● **Your task**
Return all the records, each one exactly as given.

● **Records provided**
════════

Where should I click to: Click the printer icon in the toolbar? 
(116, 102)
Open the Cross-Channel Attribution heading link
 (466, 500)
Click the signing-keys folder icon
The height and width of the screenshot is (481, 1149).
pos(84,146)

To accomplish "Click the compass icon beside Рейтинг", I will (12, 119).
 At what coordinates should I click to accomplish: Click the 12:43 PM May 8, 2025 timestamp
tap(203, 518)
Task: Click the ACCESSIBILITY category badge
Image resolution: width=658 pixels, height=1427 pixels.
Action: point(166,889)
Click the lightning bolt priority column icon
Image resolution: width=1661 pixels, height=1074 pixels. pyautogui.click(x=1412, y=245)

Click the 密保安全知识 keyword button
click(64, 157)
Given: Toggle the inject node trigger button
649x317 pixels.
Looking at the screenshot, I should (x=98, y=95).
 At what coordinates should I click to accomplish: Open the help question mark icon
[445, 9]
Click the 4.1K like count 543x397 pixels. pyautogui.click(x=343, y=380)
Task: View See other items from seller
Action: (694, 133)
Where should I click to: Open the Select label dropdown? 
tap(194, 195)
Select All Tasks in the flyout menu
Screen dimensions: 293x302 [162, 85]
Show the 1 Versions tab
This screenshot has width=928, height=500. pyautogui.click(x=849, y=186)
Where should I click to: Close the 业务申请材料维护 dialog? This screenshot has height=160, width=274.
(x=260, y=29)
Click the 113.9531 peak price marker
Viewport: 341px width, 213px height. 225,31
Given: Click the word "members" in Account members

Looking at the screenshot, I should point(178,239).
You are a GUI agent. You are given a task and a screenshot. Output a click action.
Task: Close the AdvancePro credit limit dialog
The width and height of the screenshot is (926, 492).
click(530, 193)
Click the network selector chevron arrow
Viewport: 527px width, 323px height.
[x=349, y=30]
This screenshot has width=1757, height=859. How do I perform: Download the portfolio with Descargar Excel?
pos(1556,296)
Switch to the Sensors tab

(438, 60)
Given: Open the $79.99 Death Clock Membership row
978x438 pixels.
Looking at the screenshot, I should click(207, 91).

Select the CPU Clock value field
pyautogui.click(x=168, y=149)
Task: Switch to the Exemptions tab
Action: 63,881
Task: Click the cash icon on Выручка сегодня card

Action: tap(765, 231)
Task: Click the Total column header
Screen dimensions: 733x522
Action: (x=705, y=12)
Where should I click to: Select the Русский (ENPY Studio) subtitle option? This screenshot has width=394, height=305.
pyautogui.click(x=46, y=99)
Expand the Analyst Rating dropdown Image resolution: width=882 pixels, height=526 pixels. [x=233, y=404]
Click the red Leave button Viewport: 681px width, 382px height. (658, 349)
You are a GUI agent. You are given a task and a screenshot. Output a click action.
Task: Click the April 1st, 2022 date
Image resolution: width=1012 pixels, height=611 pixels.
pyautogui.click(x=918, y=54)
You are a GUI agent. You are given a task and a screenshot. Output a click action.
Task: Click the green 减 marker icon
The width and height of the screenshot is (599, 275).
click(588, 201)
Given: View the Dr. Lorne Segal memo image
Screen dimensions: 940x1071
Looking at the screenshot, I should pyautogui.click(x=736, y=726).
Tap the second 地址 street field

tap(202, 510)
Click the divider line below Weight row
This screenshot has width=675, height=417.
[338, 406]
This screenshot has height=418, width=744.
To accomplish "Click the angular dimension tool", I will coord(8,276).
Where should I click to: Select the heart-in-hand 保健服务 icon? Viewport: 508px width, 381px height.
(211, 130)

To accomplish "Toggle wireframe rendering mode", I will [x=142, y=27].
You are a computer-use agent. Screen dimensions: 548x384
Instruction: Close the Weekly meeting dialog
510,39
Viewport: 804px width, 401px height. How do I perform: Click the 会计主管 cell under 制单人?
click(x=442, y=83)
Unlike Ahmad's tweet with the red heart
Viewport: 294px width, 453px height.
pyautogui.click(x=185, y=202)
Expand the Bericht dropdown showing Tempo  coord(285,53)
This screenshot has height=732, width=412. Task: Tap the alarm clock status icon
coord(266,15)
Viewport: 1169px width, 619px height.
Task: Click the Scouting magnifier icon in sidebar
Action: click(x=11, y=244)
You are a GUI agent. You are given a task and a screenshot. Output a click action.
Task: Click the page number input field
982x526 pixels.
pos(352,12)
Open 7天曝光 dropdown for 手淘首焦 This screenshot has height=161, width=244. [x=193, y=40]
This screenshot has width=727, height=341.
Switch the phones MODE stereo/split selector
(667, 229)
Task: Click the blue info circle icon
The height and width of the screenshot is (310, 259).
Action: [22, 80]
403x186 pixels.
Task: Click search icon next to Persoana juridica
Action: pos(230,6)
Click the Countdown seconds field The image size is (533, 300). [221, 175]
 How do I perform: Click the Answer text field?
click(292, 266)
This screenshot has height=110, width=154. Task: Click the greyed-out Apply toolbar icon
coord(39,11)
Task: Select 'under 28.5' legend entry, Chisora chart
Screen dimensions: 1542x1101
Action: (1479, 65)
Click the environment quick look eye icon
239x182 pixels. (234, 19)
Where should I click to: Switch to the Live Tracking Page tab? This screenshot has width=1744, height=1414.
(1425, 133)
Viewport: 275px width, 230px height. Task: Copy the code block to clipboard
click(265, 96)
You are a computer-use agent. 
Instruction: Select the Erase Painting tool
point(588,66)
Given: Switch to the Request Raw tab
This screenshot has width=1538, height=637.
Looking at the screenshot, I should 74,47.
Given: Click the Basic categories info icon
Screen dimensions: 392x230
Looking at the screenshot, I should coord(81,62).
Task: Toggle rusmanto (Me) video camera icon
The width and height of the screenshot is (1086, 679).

════════

● **Result below**
Where should I click to: Click the printer icon in the toolbar? 
(116, 102)
Open the Cross-Channel Attribution heading link
 (466, 500)
Click the signing-keys folder icon
The height and width of the screenshot is (481, 1149).
pos(84,146)

To accomplish "Click the compass icon beside Рейтинг", I will (12, 119).
 At what coordinates should I click to accomplish: Click the 12:43 PM May 8, 2025 timestamp
tap(203, 518)
Task: Click the ACCESSIBILITY category badge
Image resolution: width=658 pixels, height=1427 pixels.
Action: point(166,889)
Click the lightning bolt priority column icon
Image resolution: width=1661 pixels, height=1074 pixels. pyautogui.click(x=1412, y=245)

Click the 密保安全知识 keyword button
click(64, 157)
Given: Toggle the inject node trigger button
649x317 pixels.
Looking at the screenshot, I should (x=98, y=95).
 At what coordinates should I click to accomplish: Open the help question mark icon
[445, 9]
Click the 4.1K like count 543x397 pixels. pyautogui.click(x=343, y=380)
Task: View See other items from seller
Action: (694, 133)
Where should I click to: Open the Select label dropdown? 
tap(194, 195)
Select All Tasks in the flyout menu
Screen dimensions: 293x302 [162, 85]
Show the 1 Versions tab
This screenshot has width=928, height=500. pyautogui.click(x=849, y=186)
Where should I click to: Close the 业务申请材料维护 dialog? This screenshot has height=160, width=274.
(x=260, y=29)
Click the 113.9531 peak price marker
Viewport: 341px width, 213px height. 225,31
Given: Click the word "members" in Account members

Looking at the screenshot, I should point(178,239).
You are a GUI agent. You are given a task and a screenshot. Output a click action.
Task: Close the AdvancePro credit limit dialog
The width and height of the screenshot is (926, 492).
click(530, 193)
Click the network selector chevron arrow
Viewport: 527px width, 323px height.
[x=349, y=30]
This screenshot has width=1757, height=859. How do I perform: Download the portfolio with Descargar Excel?
pos(1556,296)
Switch to the Sensors tab

(438, 60)
Given: Open the $79.99 Death Clock Membership row
978x438 pixels.
Looking at the screenshot, I should click(207, 91).

Select the CPU Clock value field
pyautogui.click(x=168, y=149)
Task: Switch to the Exemptions tab
Action: 63,881
Task: Click the cash icon on Выручка сегодня card

Action: tap(765, 231)
Task: Click the Total column header
Screen dimensions: 733x522
Action: (x=705, y=12)
Where should I click to: Select the Русский (ENPY Studio) subtitle option? This screenshot has width=394, height=305.
pyautogui.click(x=46, y=99)
Expand the Analyst Rating dropdown Image resolution: width=882 pixels, height=526 pixels. [x=233, y=404]
Click the red Leave button Viewport: 681px width, 382px height. (658, 349)
You are a GUI agent. You are given a task and a screenshot. Output a click action.
Task: Click the April 1st, 2022 date
Image resolution: width=1012 pixels, height=611 pixels.
pyautogui.click(x=918, y=54)
You are a GUI agent. You are given a task and a screenshot. Output a click action.
Task: Click the green 减 marker icon
The width and height of the screenshot is (599, 275).
click(588, 201)
Given: View the Dr. Lorne Segal memo image
Screen dimensions: 940x1071
Looking at the screenshot, I should pyautogui.click(x=736, y=726).
Tap the second 地址 street field

tap(202, 510)
Click the divider line below Weight row
This screenshot has width=675, height=417.
[338, 406]
This screenshot has height=418, width=744.
To accomplish "Click the angular dimension tool", I will coord(8,276).
Where should I click to: Select the heart-in-hand 保健服务 icon? Viewport: 508px width, 381px height.
(211, 130)

To accomplish "Toggle wireframe rendering mode", I will [x=142, y=27].
You are a computer-use agent. Screen dimensions: 548x384
Instruction: Close the Weekly meeting dialog
510,39
Viewport: 804px width, 401px height. How do I perform: Click the 会计主管 cell under 制单人?
click(x=442, y=83)
Unlike Ahmad's tweet with the red heart
Viewport: 294px width, 453px height.
pyautogui.click(x=185, y=202)
Expand the Bericht dropdown showing Tempo  coord(285,53)
This screenshot has height=732, width=412. Task: Tap the alarm clock status icon
coord(266,15)
Viewport: 1169px width, 619px height.
Task: Click the Scouting magnifier icon in sidebar
Action: click(x=11, y=244)
You are a GUI agent. You are given a task and a screenshot. Output a click action.
Task: Click the page number input field
982x526 pixels.
pos(352,12)
Open 7天曝光 dropdown for 手淘首焦 This screenshot has height=161, width=244. [x=193, y=40]
This screenshot has width=727, height=341.
Switch the phones MODE stereo/split selector
(667, 229)
Task: Click the blue info circle icon
The height and width of the screenshot is (310, 259).
Action: [22, 80]
403x186 pixels.
Task: Click search icon next to Persoana juridica
Action: pos(230,6)
Click the Countdown seconds field The image size is (533, 300). [221, 175]
 How do I perform: Click the Answer text field?
click(292, 266)
This screenshot has height=110, width=154. Task: Click the greyed-out Apply toolbar icon
coord(39,11)
Task: Select 'under 28.5' legend entry, Chisora chart
Screen dimensions: 1542x1101
Action: (1479, 65)
Click the environment quick look eye icon
239x182 pixels. (234, 19)
Where should I click to: Switch to the Live Tracking Page tab? This screenshot has width=1744, height=1414.
(1425, 133)
Viewport: 275px width, 230px height. Task: Copy the code block to clipboard
click(265, 96)
You are a computer-use agent. 
Instruction: Select the Erase Painting tool
point(588,66)
Given: Switch to the Request Raw tab
This screenshot has width=1538, height=637.
Looking at the screenshot, I should 74,47.
Given: Click the Basic categories info icon
Screen dimensions: 392x230
Looking at the screenshot, I should coord(81,62).
Task: Toggle rusmanto (Me) video camera icon
The width and height of the screenshot is (1086, 679).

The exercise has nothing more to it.